GIVEN REQUEST:
Count the lines below that contain the string "icon", matching case exactly. Give only the number.

Records for locating described items:
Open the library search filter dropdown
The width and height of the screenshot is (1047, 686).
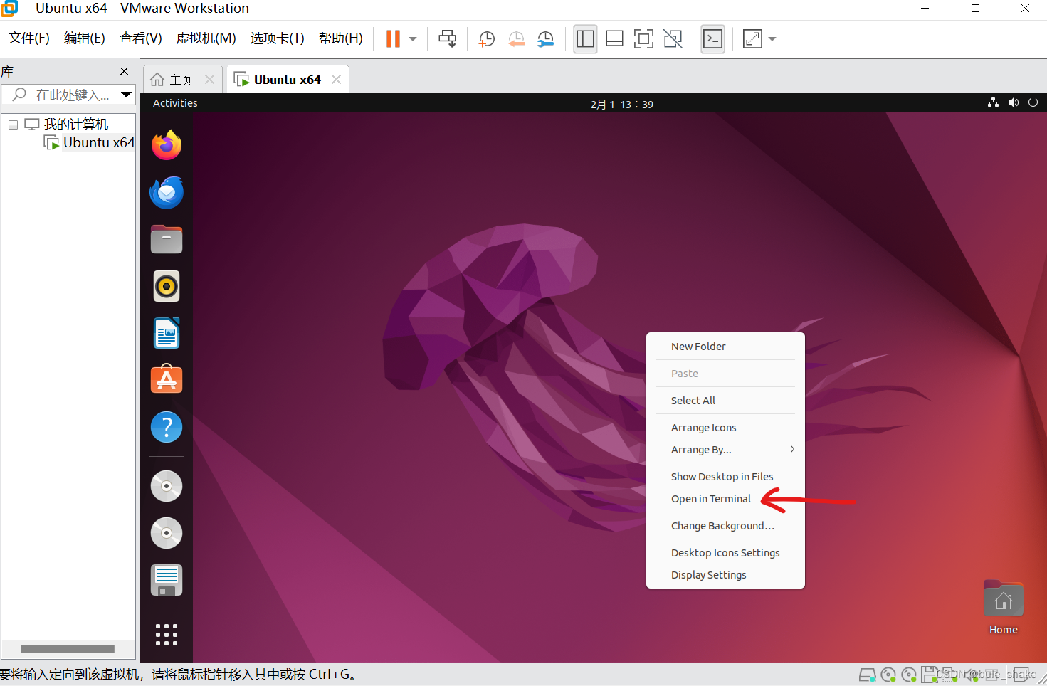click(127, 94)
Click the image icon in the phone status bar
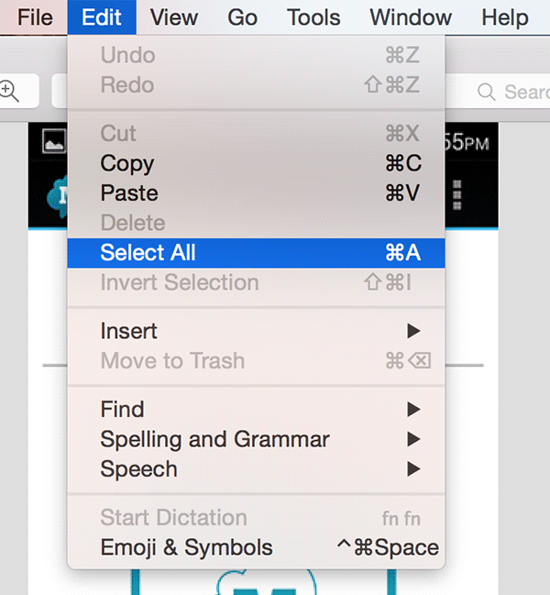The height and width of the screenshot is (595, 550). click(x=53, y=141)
...
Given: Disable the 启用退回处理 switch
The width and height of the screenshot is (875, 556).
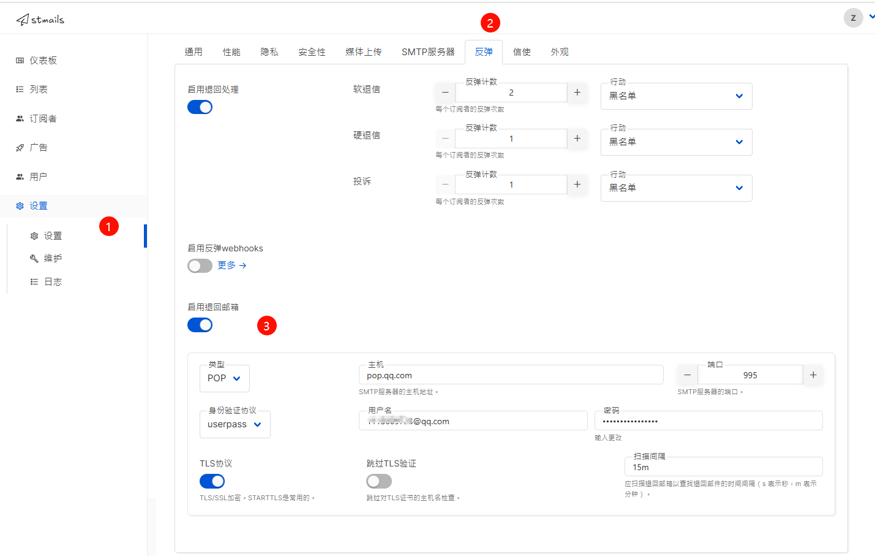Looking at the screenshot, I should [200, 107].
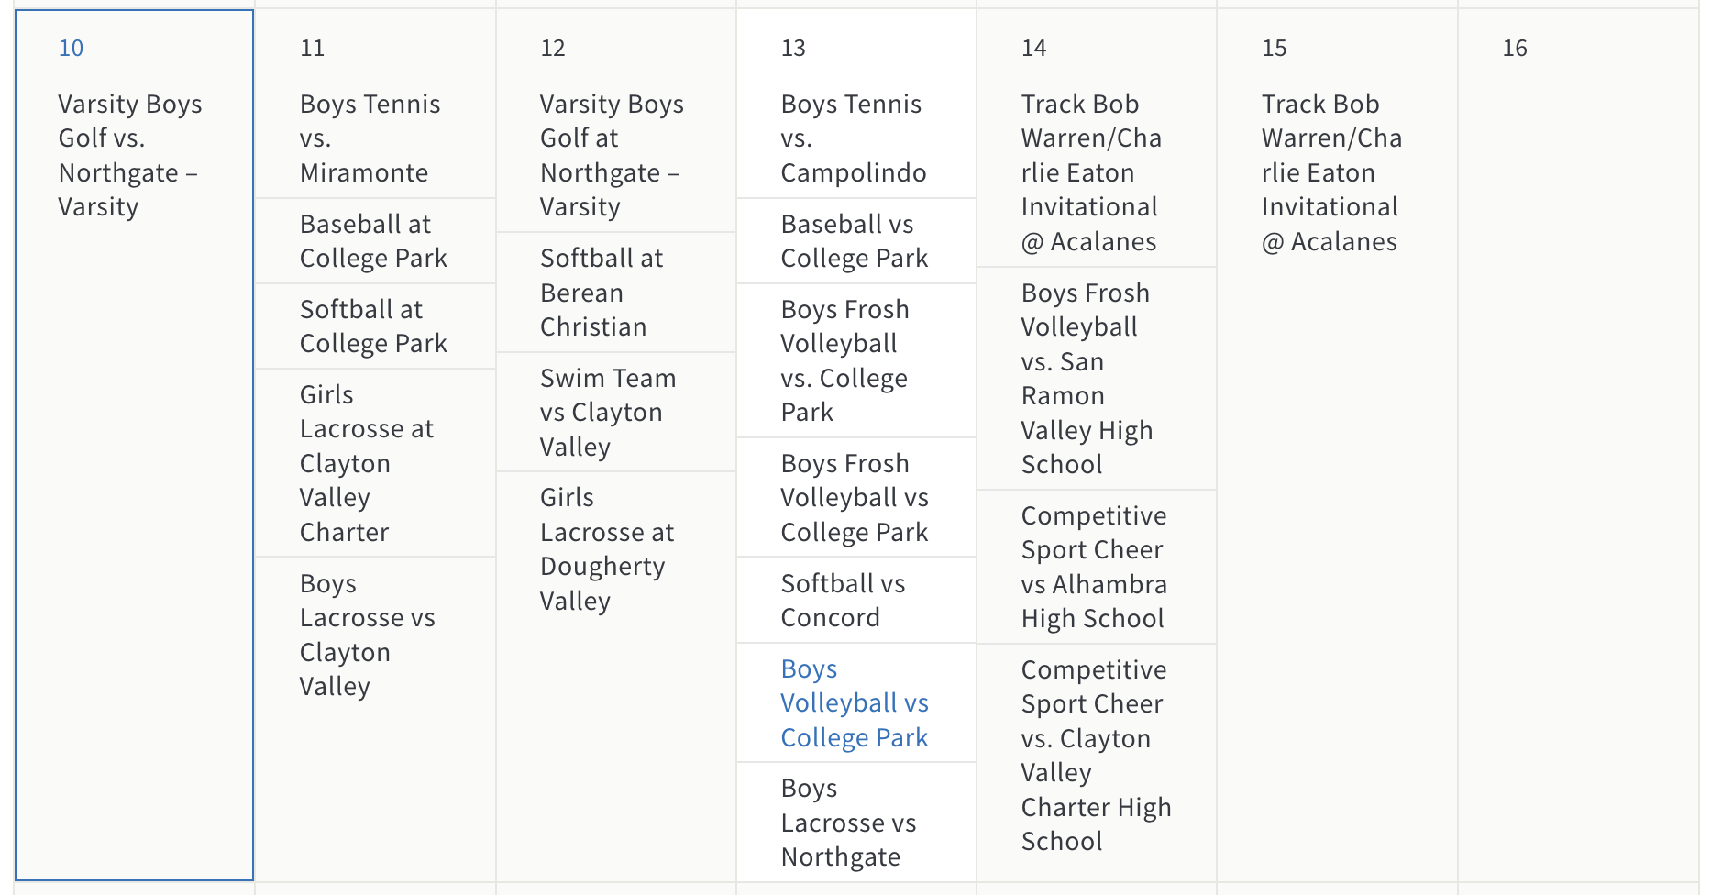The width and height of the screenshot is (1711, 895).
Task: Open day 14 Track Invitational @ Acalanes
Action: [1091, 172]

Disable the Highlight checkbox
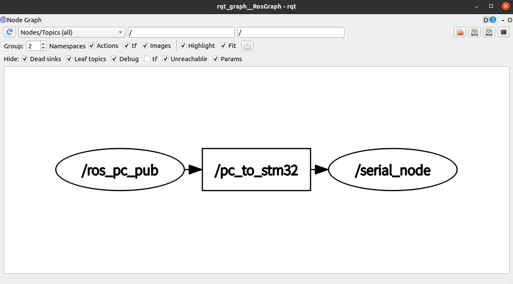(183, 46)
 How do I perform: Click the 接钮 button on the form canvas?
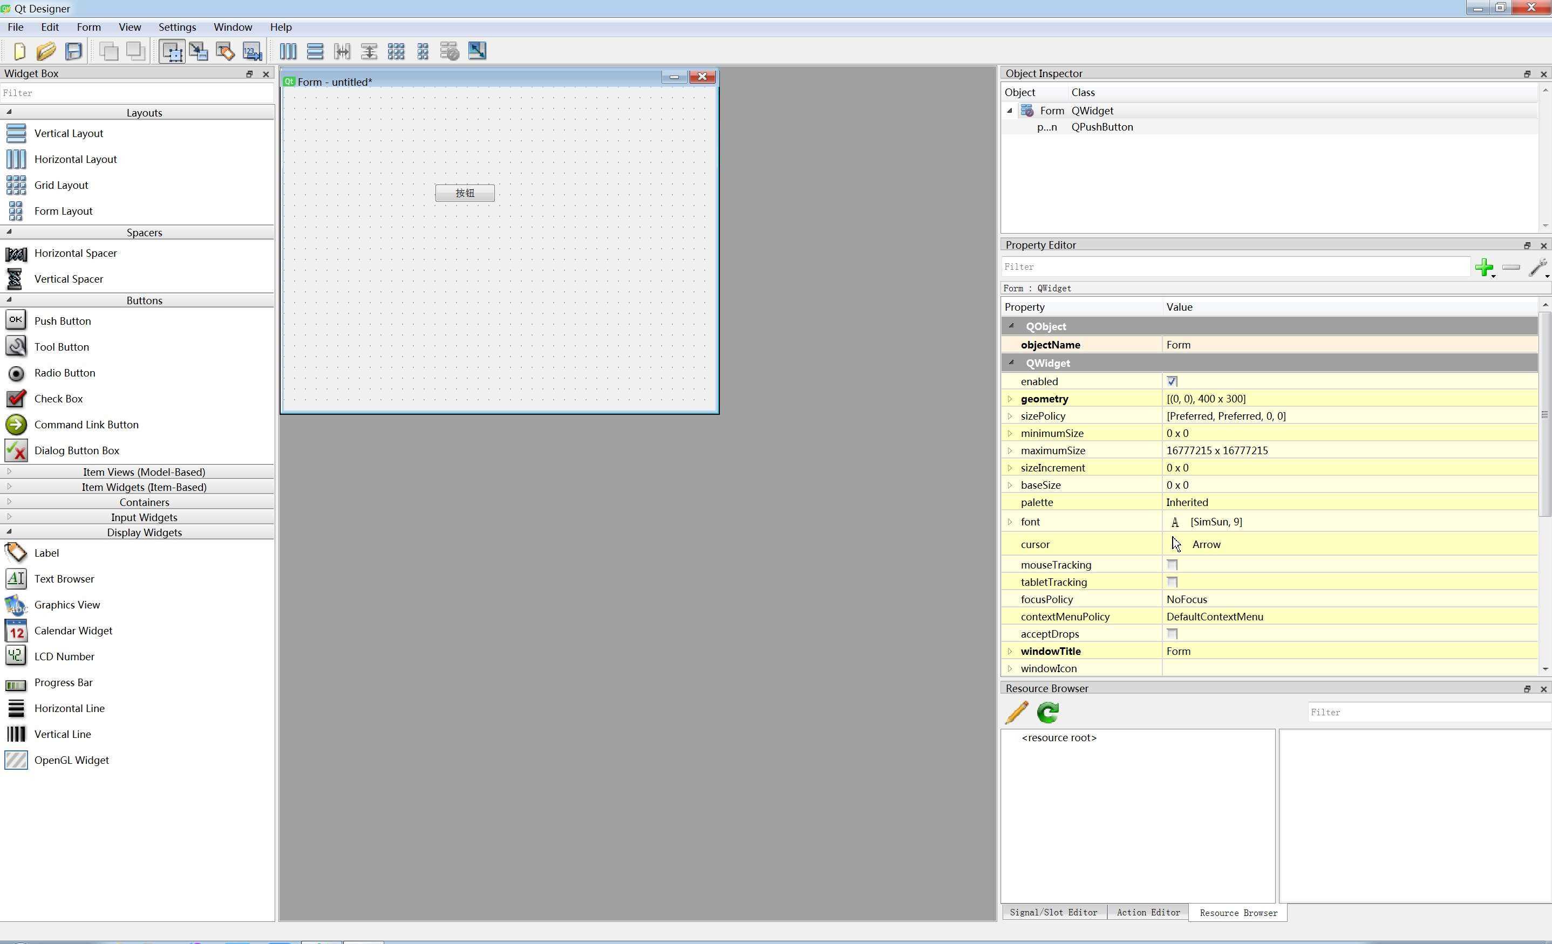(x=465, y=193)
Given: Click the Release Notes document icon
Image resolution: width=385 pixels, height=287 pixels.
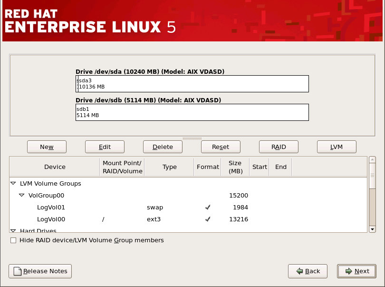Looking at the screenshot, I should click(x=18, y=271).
* * *
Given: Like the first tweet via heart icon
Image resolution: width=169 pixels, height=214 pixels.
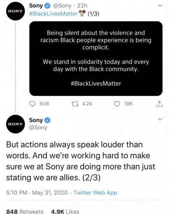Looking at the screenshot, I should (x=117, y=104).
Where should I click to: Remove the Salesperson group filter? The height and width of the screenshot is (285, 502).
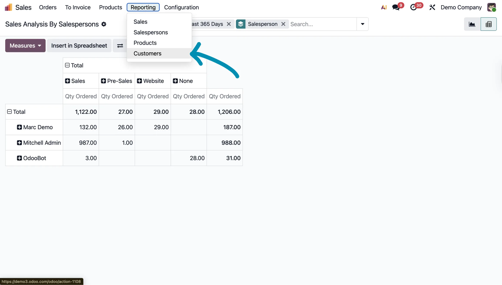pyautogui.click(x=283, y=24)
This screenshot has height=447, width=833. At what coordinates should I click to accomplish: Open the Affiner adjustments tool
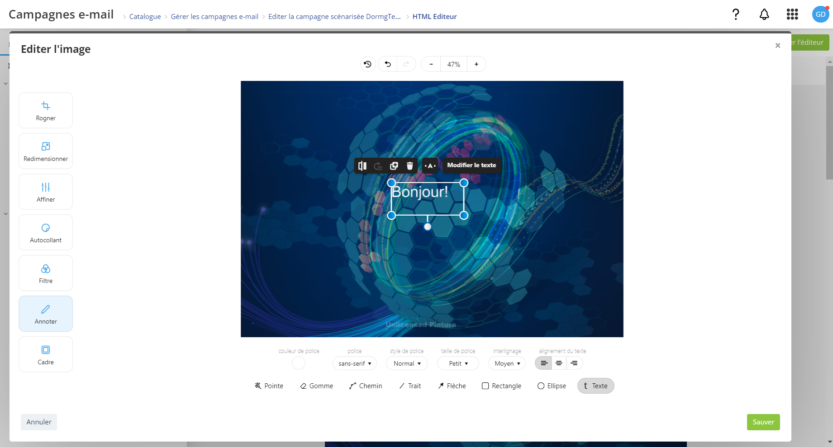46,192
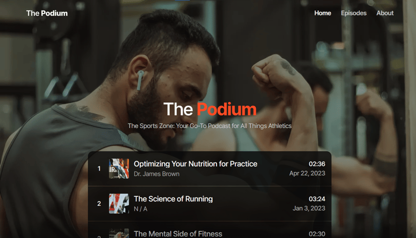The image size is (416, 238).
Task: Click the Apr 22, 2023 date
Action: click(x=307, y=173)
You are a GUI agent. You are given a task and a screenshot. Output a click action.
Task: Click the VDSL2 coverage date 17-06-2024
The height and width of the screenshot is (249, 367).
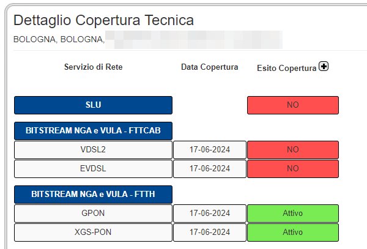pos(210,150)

RESPONSE TO THIS EXERCISE:
3